Write out the entries again without any change, starting at the line containing "Given: Click the info icon next to Department" and ending at the line containing "click(499, 15)", with both of those lines included. Leave the pictures out.

[A block of data]
------------------------------
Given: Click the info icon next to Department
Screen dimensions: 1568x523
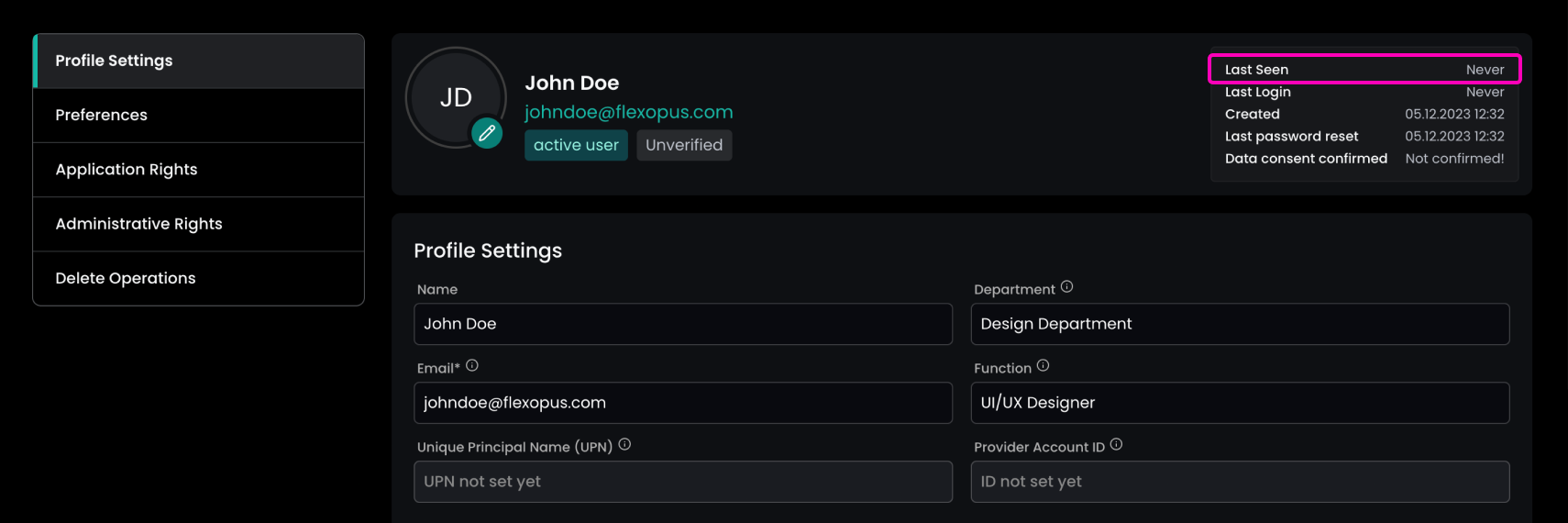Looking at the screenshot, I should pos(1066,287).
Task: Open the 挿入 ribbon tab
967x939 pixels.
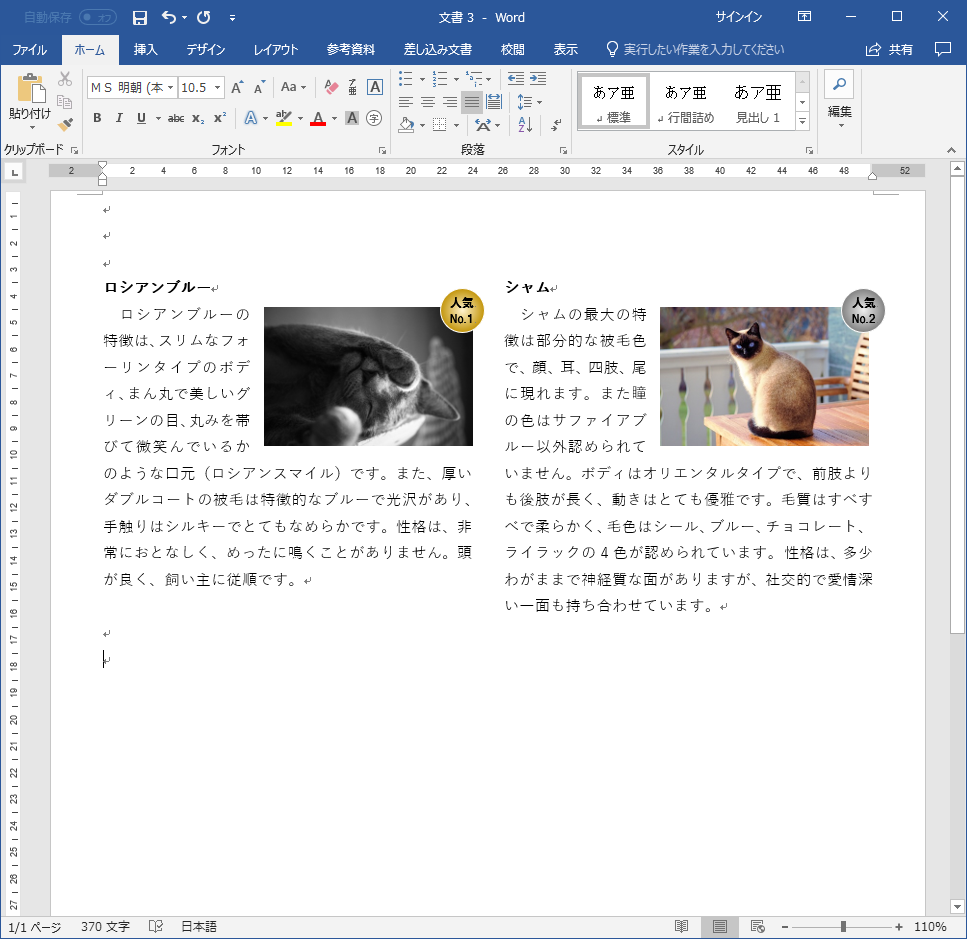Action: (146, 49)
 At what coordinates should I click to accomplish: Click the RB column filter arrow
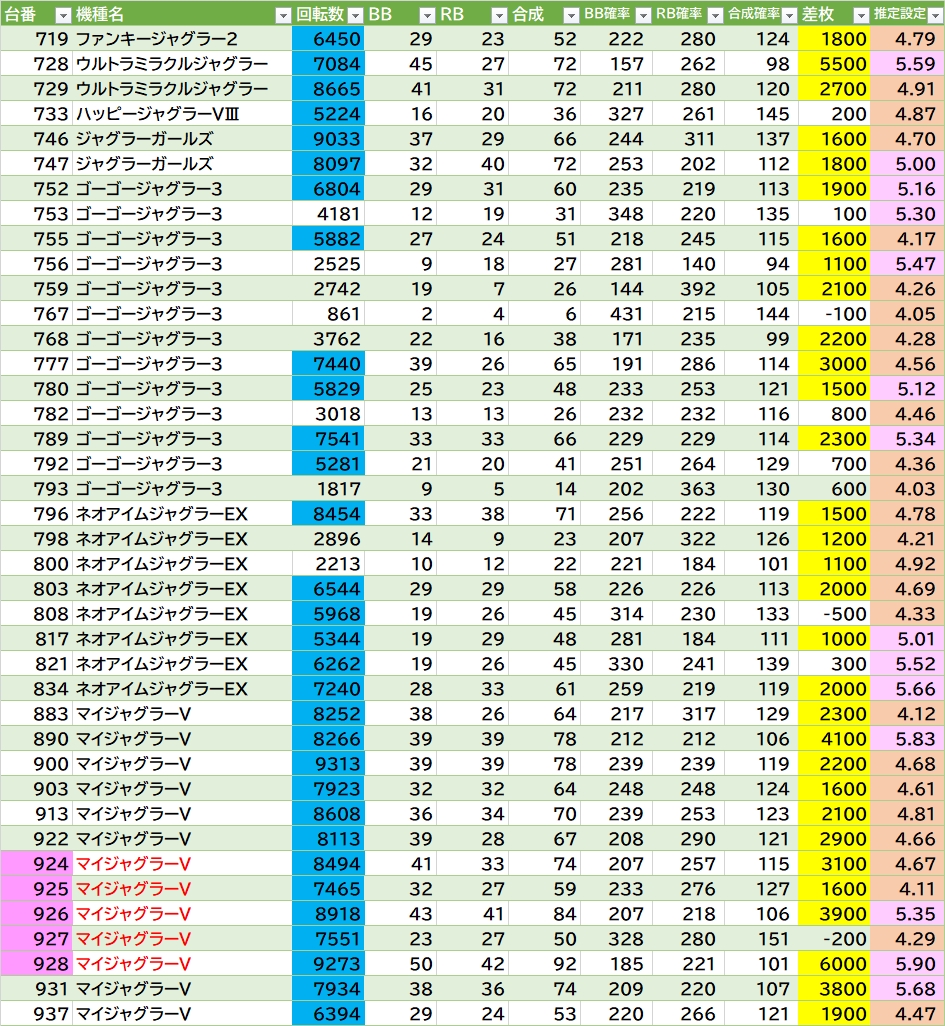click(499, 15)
------------------------------
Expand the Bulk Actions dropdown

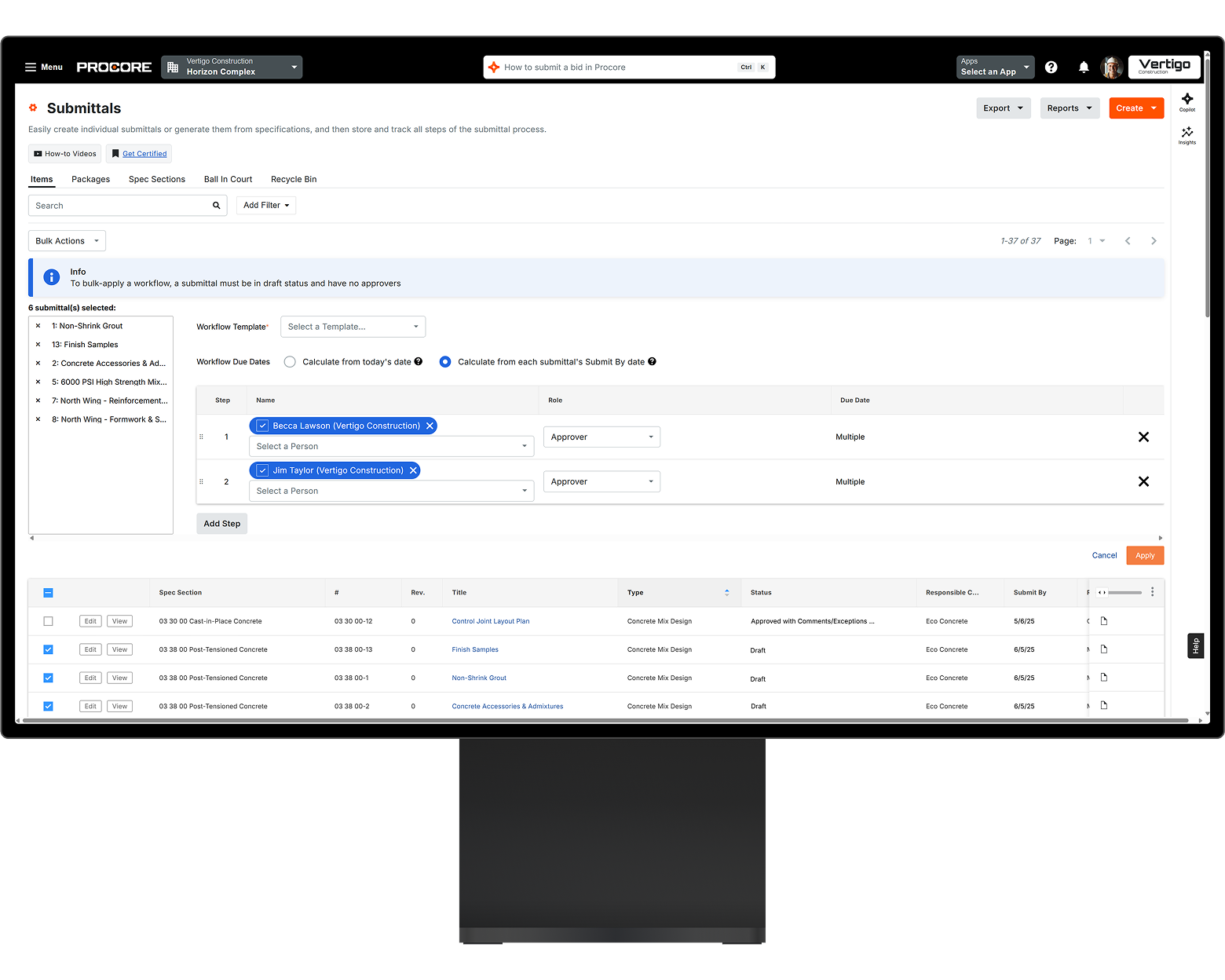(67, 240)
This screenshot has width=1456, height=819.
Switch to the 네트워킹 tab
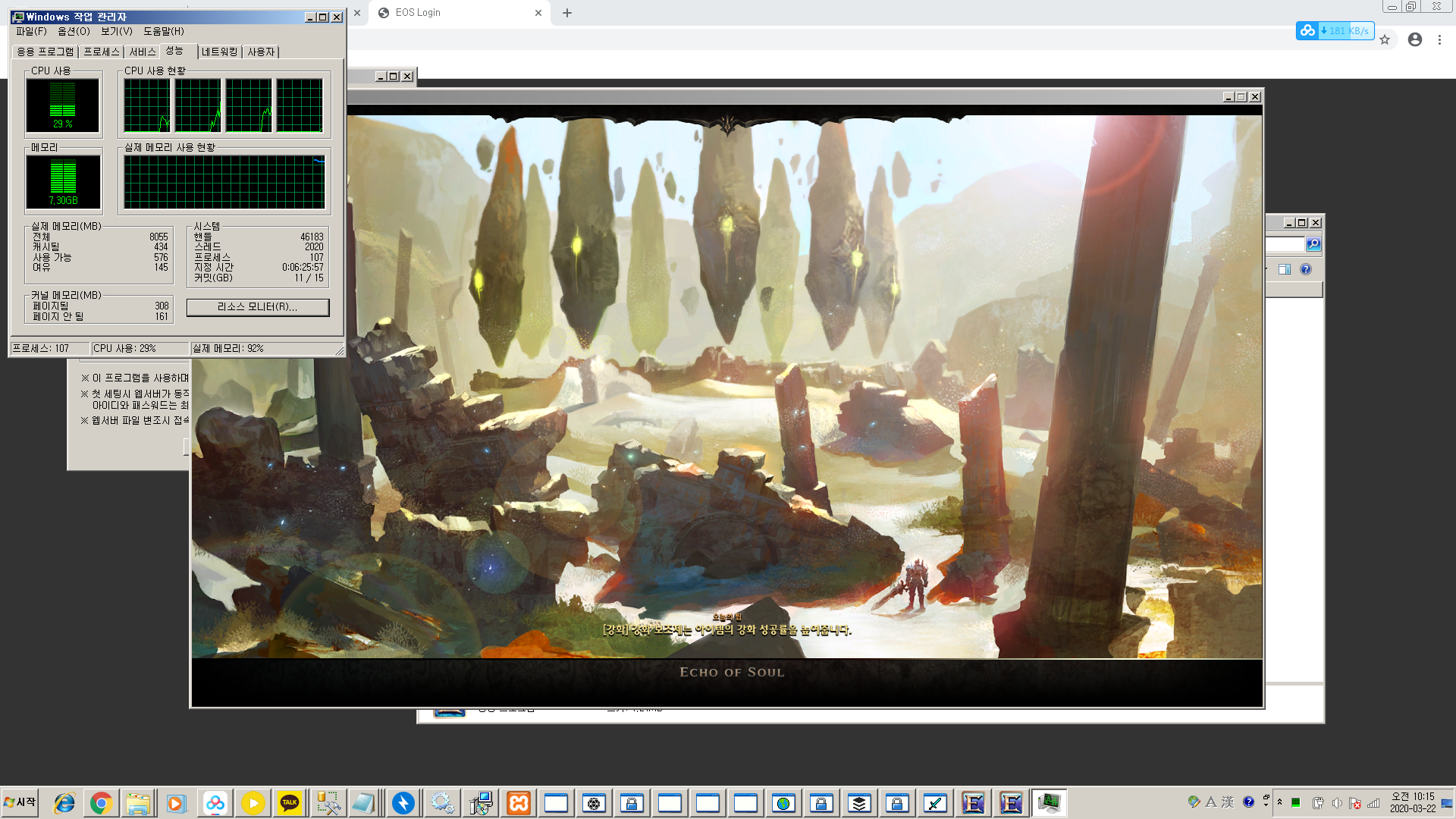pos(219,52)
------------------------------
_Answer for the task_:
Given: Click the info icon next to Department
Screen dimensions: 1568x523
Looking at the screenshot, I should pos(1066,287).
Task: Open the 挿入 ribbon tab
967x939 pixels.
Action: (146, 49)
 At what coordinates should I click to accomplish: Click the RB column filter arrow
click(499, 15)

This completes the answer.